Eugene T. Fitzpatrick, 96, infantryman participated in World War I offensive

November 13, 1996|By Fred Rasmussen | Fred Rasmussen,SUN STAFF

Eugene T. Fitzpatrick, who as a 17-year-old infantryman participated in the savage World War I Meuse-Argonne offensive, died on Veterans Day of complications of a stroke at St. Elizabeth Home for Nursing Care in Arbutus.

He was 96 and had been a resident of Charlestown Retirement Community since 1985.

Mr. Fitzpatrick was interviewed for the Maryland Public Television series "Maryland in the Great War: Over There, Over Here," which is airing this week.

Born on Patterson Park Avenue, he lied about his age and was 16 when he joined the Maryland National Guard at 5th Regiment Armory in 1917.

"He came home one night dressed in a uniform and the whole thing caught us completely by surprise," said his sister, Hanorah Alseth of Baltimore.

After Mr. Fitzpatrick's unit was inducted into the regular Army's 29th Division, it was shipped to France in July 1918.

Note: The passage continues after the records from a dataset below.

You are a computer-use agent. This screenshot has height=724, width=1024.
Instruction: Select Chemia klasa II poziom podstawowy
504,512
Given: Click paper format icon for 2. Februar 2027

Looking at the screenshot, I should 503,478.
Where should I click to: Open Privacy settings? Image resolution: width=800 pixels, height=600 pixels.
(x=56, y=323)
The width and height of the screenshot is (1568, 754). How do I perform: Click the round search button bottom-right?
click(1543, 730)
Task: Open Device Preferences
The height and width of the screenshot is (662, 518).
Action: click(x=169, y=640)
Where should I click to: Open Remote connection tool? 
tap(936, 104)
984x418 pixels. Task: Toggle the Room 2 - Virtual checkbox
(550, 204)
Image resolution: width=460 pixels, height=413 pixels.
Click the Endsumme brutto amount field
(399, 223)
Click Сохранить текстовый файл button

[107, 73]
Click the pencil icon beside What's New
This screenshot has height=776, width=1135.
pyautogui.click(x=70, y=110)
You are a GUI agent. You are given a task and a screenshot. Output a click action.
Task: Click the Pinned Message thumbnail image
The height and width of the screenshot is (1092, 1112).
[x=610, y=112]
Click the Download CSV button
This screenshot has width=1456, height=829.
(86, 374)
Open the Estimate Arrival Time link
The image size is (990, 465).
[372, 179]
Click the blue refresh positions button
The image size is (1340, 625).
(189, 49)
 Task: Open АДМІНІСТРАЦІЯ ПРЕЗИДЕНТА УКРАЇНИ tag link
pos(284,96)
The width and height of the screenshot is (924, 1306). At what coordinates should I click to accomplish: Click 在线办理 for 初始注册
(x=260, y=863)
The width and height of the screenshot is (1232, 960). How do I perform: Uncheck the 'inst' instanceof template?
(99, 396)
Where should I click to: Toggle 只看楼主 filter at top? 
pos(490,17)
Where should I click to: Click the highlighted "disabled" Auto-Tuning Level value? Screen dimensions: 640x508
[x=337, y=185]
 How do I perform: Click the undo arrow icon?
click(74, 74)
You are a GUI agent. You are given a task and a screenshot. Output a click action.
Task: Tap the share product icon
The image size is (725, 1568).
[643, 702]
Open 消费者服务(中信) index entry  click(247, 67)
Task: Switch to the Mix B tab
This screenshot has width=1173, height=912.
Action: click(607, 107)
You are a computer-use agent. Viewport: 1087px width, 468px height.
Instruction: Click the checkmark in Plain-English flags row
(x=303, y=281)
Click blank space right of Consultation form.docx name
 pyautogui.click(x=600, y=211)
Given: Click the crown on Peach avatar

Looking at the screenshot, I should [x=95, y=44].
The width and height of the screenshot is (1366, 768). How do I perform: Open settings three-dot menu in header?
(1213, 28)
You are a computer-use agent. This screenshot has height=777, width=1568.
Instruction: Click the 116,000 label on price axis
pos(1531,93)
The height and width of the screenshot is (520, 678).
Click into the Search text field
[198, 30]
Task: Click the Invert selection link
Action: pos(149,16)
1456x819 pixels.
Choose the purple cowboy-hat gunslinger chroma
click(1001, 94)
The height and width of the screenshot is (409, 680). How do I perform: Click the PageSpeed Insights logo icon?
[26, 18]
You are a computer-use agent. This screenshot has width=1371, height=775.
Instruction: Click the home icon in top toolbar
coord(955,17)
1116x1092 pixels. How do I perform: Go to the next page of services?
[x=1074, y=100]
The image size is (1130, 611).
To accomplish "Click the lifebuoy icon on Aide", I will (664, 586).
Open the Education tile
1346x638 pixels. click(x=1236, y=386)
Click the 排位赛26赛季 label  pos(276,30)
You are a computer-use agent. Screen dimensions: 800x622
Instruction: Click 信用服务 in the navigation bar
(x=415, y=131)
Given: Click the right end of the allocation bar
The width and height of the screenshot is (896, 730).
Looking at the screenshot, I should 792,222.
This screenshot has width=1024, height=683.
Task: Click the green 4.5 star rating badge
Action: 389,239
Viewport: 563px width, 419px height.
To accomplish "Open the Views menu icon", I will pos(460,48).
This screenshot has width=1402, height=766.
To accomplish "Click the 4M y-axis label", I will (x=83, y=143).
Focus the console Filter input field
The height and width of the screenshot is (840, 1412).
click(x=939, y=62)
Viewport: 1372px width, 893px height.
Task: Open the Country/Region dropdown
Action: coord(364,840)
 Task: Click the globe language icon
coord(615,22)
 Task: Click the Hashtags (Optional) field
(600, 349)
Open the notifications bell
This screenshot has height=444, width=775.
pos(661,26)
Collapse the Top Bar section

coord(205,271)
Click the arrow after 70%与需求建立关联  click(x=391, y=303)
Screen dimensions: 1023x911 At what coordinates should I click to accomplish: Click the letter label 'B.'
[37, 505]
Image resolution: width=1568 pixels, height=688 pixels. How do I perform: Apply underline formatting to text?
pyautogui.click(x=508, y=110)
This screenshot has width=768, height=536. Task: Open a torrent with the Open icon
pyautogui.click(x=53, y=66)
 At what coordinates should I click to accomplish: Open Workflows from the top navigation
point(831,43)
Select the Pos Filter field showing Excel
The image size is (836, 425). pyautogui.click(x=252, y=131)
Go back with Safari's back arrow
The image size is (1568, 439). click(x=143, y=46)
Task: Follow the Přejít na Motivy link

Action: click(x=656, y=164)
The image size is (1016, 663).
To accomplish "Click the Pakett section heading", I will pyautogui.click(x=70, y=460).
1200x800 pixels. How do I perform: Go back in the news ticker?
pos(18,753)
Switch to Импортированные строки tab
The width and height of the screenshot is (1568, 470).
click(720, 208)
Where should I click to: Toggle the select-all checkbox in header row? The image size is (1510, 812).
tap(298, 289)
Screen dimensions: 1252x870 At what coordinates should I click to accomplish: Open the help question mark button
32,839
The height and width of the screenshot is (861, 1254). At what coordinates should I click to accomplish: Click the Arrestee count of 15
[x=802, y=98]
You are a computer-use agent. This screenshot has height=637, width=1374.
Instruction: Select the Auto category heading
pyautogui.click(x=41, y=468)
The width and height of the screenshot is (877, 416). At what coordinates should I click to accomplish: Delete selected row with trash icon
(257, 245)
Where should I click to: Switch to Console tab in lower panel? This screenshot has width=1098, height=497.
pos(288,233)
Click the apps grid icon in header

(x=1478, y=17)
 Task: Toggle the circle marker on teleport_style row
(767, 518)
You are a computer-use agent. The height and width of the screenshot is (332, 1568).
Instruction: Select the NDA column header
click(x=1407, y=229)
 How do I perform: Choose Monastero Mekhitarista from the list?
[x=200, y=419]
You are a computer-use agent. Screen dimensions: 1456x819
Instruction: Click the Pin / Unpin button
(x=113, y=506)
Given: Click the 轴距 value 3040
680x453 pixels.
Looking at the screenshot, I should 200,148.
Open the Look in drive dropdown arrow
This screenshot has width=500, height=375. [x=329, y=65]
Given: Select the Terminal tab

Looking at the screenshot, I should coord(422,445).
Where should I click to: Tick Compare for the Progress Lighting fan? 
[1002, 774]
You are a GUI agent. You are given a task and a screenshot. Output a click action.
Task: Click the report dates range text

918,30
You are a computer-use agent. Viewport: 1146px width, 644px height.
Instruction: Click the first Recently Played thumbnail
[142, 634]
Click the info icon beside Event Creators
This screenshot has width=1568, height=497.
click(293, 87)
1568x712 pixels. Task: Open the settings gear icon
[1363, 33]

"He said when they were put ashore at Brest, they received no additional training and were marched directly to the front," said a nephew, Patrick Prendergast of Glen Burnie.

In September 1918, the last great Franco-American offensive of the war got under way when troops attacked between the Meuse River and the Argonne Forest.

The savage battle, which raged for six weeks, resulted in 100,000 German and 117,000 U.S. casualties.

Mr. Fitzpatrick, who as a member of the 115th Infantry built roads, dug trenches and stretched barbed wire under artillery barrages and machine-gun fire, talked about the experience in a 1993 article in The Sun.

"The worst was going out to bury the dead where we found them. Some bodies had been there a week or more. We took their identity tags, if we could find them, and then stuck their rifles or something in the ground to mark where we buried them," he said.

"He didn't talk about it much," said Mr. Prendergast, but he noticed that when his uncle went to funeral homes, he never looked at the deceased person and stayed in the hallways.

Mr. Fitzpatrick was given $60 and discharged in July 1919 at Fort Lee, Va.

"He was the same person who went to war and the same person who came back. He was lucky considering his horrendous experiences," Mrs. Alseth said.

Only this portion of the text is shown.